Some MTSU nursing students are doing their part to help Tennesseans survive the coronavirus outbreak.
About 25 MTSU students are helping to staff the Tennessee Department of Health’s COVID-19 hotline, which is available from 10 a.m. to 10 p.m. Central time seven days a week. They sit 6 feet apart, supplied with information and antiseptic wipes, at the Tennessee Emergency Management Agency’s Command Center in Nashville.
The students, clad in their clinical scrubs and lab coats, provide callers from throughout the state with available facts and try to dispel rumors, misinformation and disinformation. The MTSU volunteers are students in Dr. Barbara Lancaster’s community/public health nursing course.
“What better experience could they have!” Lancaster said. “I’m very proud of them.”
Lancaster, an assistant professor of nursing and nurse practitioner, said MTSU responded to a request from Elizabeth Hart, associate director of communication at the Tennessee Department of Health.
Professors could not mandate participation because students were already at the end of the university’s extended spring break. However, Lancaster said her students were grateful for the opportunity.
“It seemed like an answer to prayer,” Lancaster said. “My students rallied to the call.”
Olivia Riggs, a senior from Lenoir City, Tennessee, spent a total of 20 hours on the hotline in one 12-hour shift and one eight-hour shift.

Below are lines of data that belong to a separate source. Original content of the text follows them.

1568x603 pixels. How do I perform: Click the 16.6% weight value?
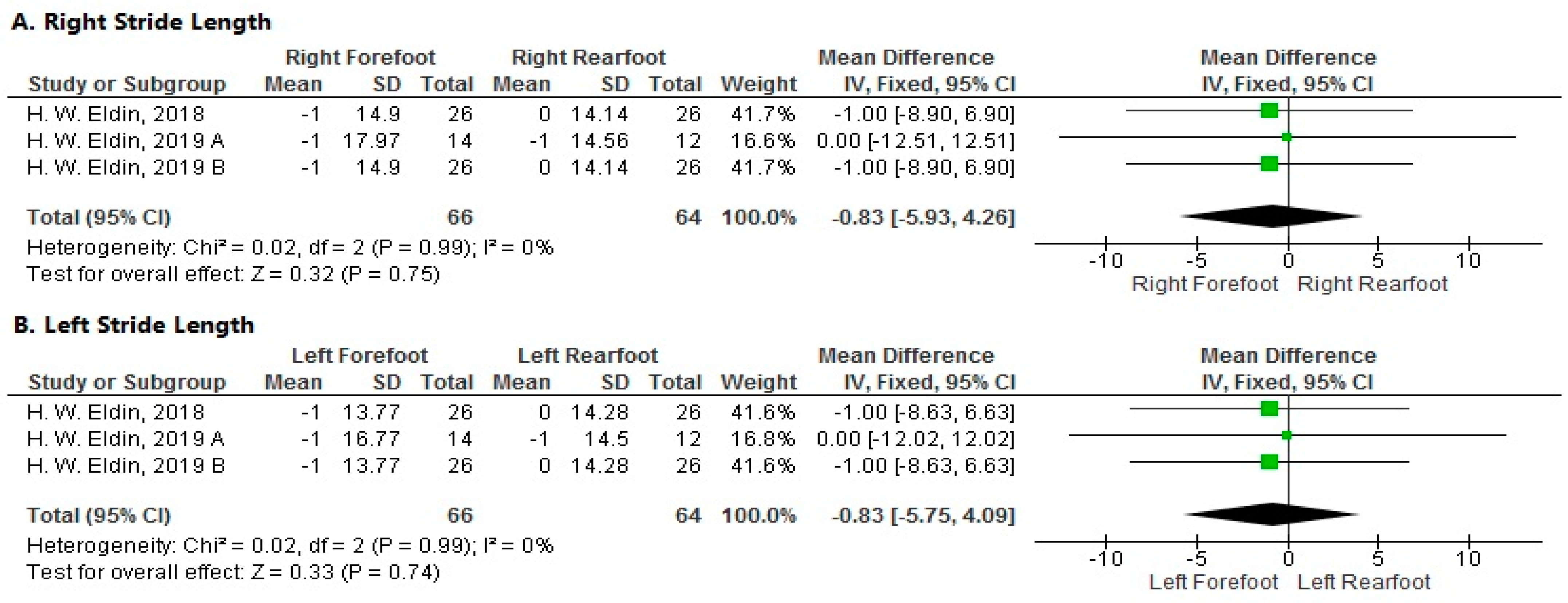point(762,141)
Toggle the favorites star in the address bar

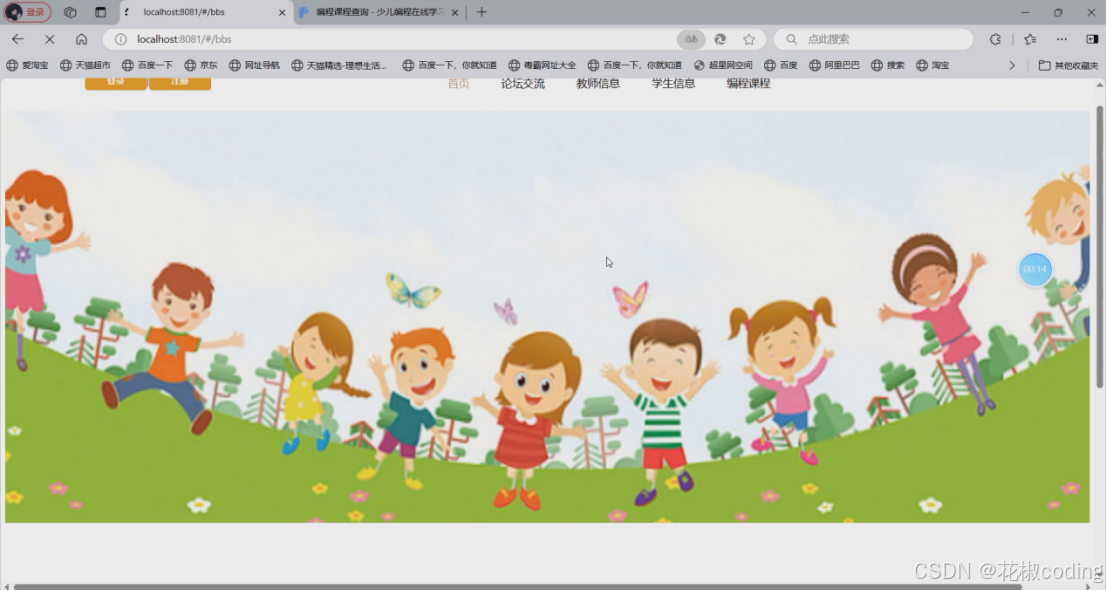coord(749,39)
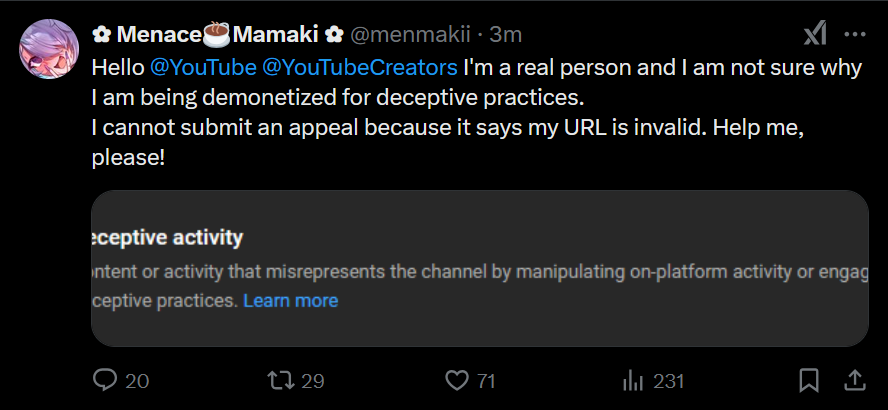Viewport: 888px width, 410px height.
Task: Click the repost count 29
Action: pyautogui.click(x=314, y=381)
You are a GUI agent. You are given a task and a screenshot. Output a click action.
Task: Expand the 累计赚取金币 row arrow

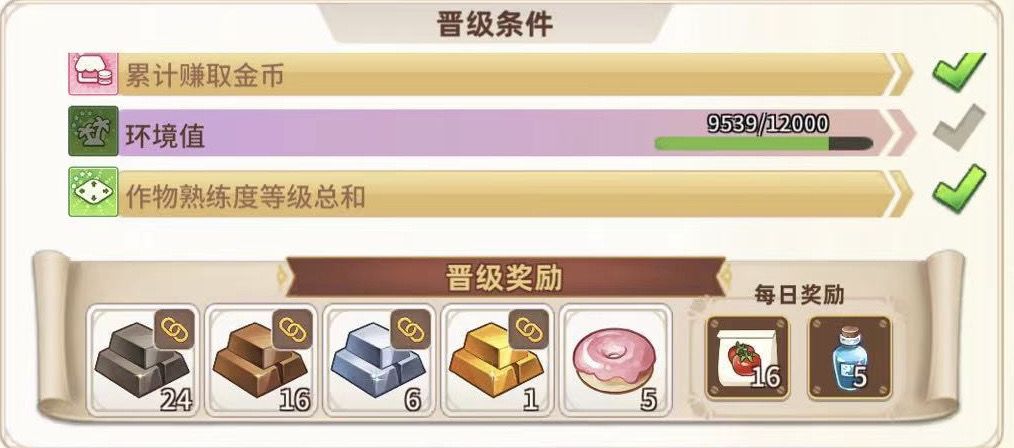pyautogui.click(x=902, y=74)
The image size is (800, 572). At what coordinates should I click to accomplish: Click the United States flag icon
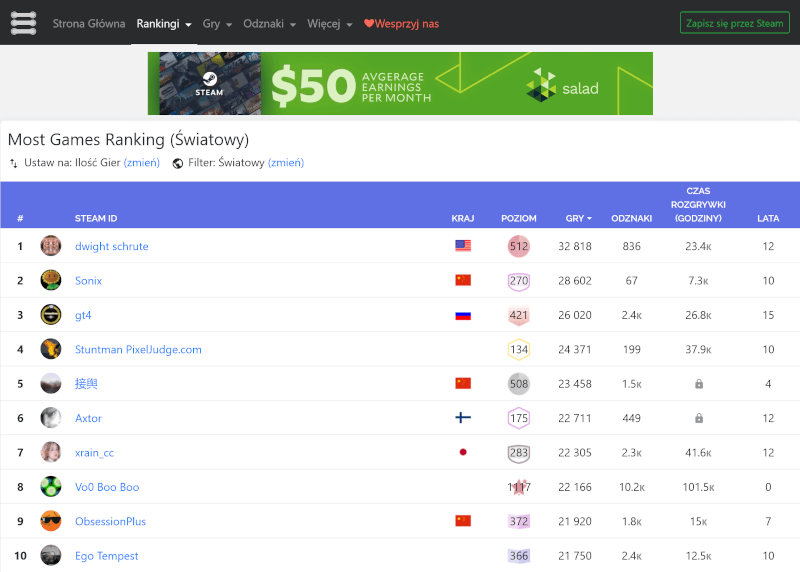(463, 246)
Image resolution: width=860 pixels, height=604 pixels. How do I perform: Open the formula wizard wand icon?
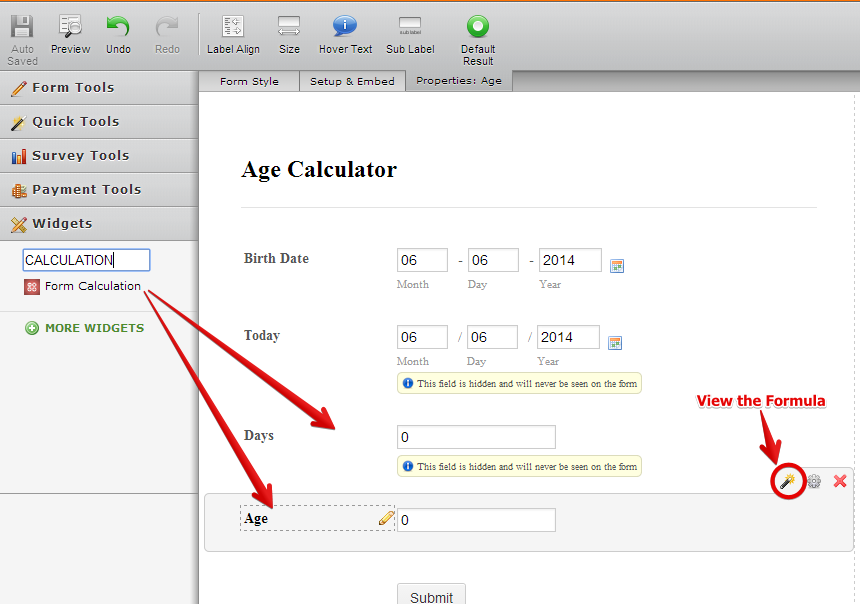[x=788, y=482]
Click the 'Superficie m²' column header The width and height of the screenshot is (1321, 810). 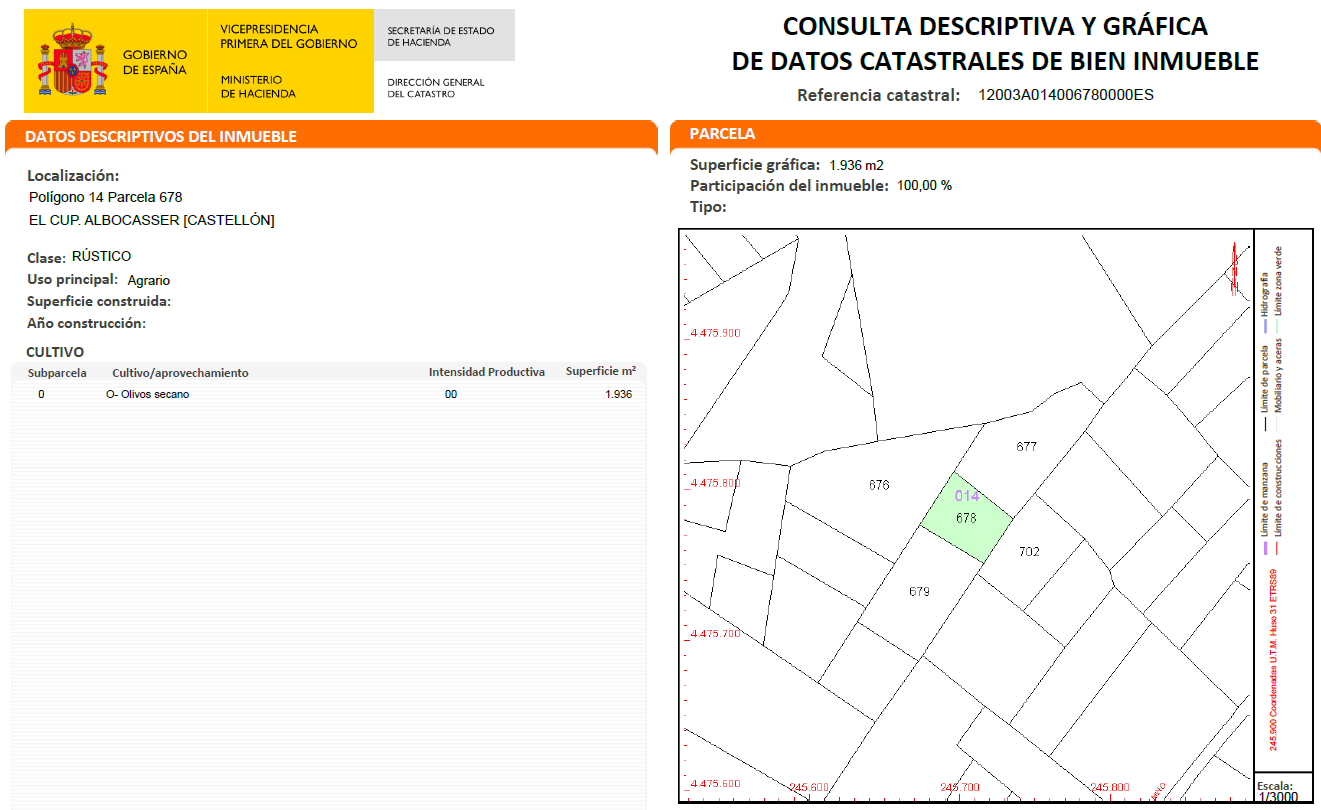600,371
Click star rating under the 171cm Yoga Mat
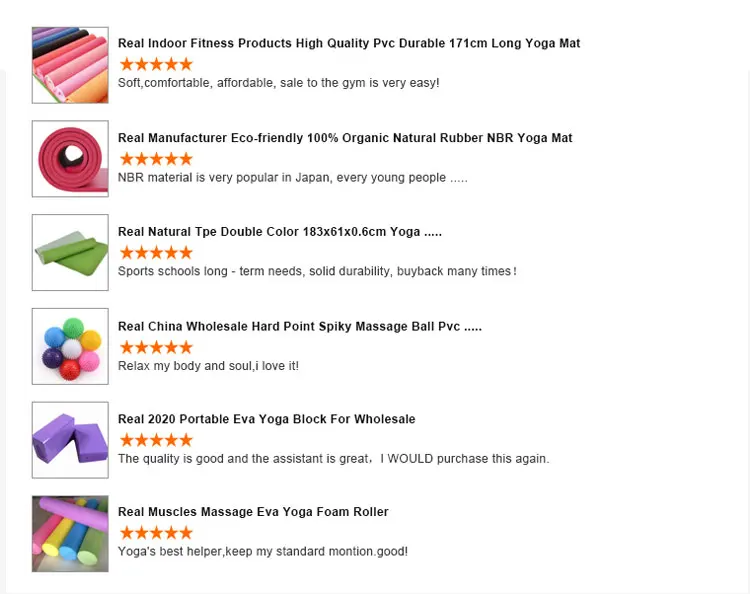This screenshot has height=594, width=750. click(155, 64)
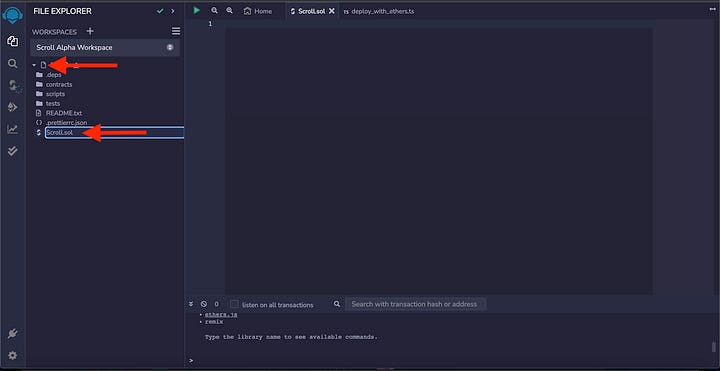Click the zoom out magnifier icon
Screen dimensions: 720x371
click(x=214, y=10)
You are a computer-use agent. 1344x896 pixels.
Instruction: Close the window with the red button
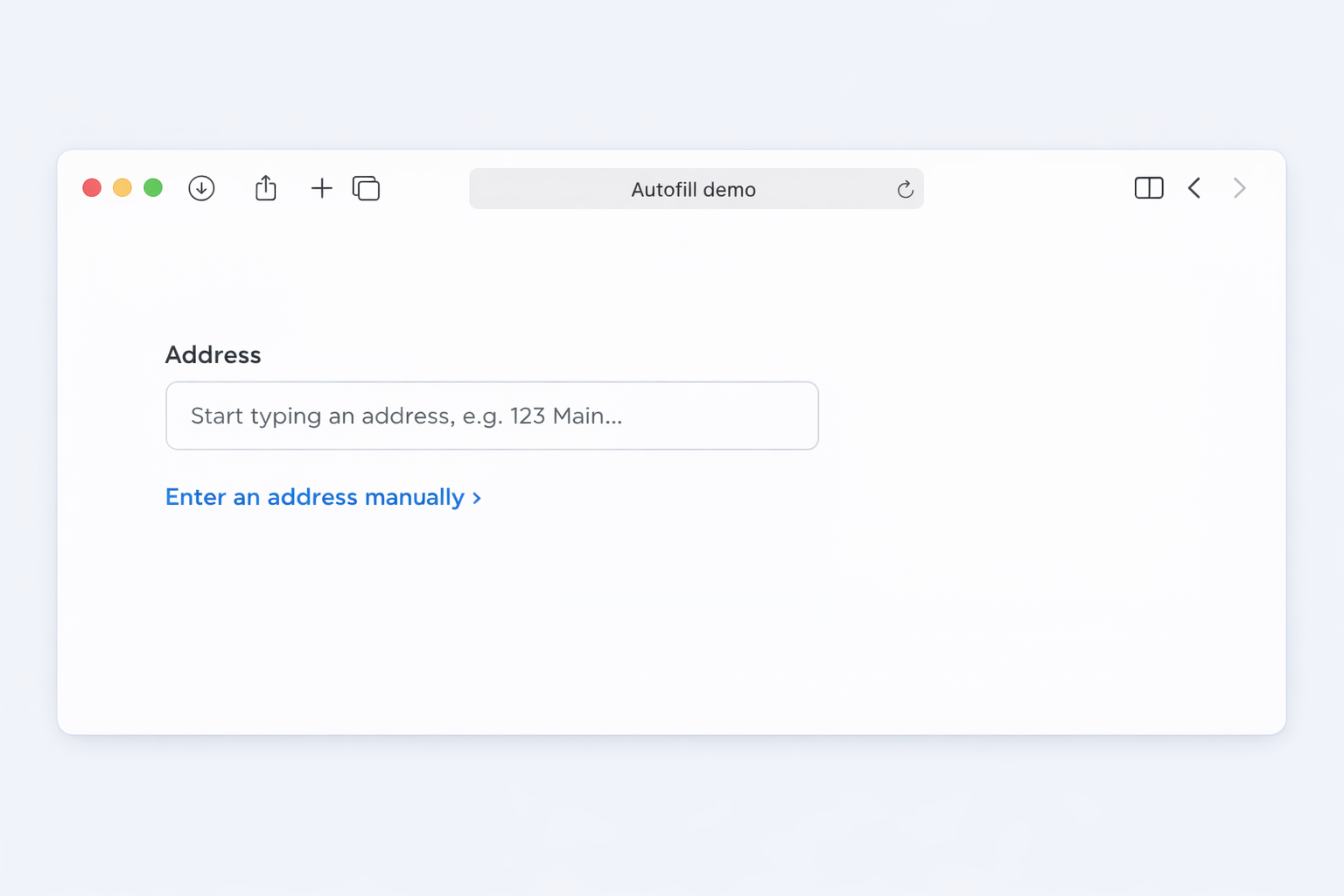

“Most of the calls I received were about where to be tested or whether to get tested,” Riggs said. “Some people thought an increase in the numbers showed the virus was spreading, but it really showed more people were getting tested.”
Riggs said there was hand sanitizer at every other table in the call center, Clorox wipes to clean tables and computers and alcohol wipes to clean phones.
As a normal part of her course, Lancaster requires each of her students to conduct surveys to assess what citizens believe to be their community’s most pressing needs. Following the survey, the students must conduct service projects that respond to those needs.
The students already had conducted their surveys, but the need for social distancing in response to the growing coronavirus outbreak made completing the projects practically impossible. Lancaster gave them the option of working for the hotline or to develop a project on how a registered nurse serves a community. All of her students are on track to graduate in December 2020.
“One of my overriding goals was to enable them to get their experience so they would not have their education put off,” Lancaster said. “I had some students who needed as much as 20 hours.”
The Tennessee Department of Health’s COVID-19 hotline numbers are 833-556-2476 and 877-857-2945.